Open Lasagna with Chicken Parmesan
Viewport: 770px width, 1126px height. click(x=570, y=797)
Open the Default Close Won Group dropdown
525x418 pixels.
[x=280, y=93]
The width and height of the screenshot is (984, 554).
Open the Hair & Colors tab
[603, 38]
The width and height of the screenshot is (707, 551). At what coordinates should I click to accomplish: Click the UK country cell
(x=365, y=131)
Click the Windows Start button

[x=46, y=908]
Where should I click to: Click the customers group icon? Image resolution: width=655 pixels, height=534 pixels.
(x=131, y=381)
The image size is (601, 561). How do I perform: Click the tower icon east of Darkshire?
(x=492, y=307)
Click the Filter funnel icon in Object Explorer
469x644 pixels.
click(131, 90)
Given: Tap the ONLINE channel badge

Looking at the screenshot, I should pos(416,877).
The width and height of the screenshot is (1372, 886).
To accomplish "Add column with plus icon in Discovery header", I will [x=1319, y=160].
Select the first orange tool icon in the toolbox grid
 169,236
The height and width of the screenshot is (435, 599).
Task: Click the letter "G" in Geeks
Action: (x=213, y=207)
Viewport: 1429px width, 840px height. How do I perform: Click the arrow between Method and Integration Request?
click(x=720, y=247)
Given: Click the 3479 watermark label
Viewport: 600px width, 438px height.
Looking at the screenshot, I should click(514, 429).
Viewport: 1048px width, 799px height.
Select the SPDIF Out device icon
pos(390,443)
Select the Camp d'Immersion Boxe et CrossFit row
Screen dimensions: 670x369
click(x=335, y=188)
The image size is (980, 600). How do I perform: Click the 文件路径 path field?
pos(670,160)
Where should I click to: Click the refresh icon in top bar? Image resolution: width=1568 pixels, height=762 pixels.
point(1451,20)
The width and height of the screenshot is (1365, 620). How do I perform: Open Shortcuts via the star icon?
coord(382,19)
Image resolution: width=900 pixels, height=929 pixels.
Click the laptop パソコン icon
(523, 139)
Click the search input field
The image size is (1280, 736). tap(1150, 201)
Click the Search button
————————
Task statement
Write out, word for word, the line that contains "Viewport: 600px width, 438px height." and every line after it through the last line of the listing.

Task output
Viewport: 600px width, 438px height.
Looking at the screenshot, I should click(514, 429).
Viewport: 1048px width, 799px height.
Select the SPDIF Out device icon
pos(390,443)
Select the Camp d'Immersion Boxe et CrossFit row
Screen dimensions: 670x369
click(x=335, y=188)
The image size is (980, 600). How do I perform: Click the 文件路径 path field?
pos(670,160)
Where should I click to: Click the refresh icon in top bar? Image resolution: width=1568 pixels, height=762 pixels.
point(1451,20)
The width and height of the screenshot is (1365, 620). How do I perform: Open Shortcuts via the star icon?
coord(382,19)
Image resolution: width=900 pixels, height=929 pixels.
Click the laptop パソコン icon
(523, 139)
Click the search input field
The image size is (1280, 736). tap(1150, 201)
Click the Search button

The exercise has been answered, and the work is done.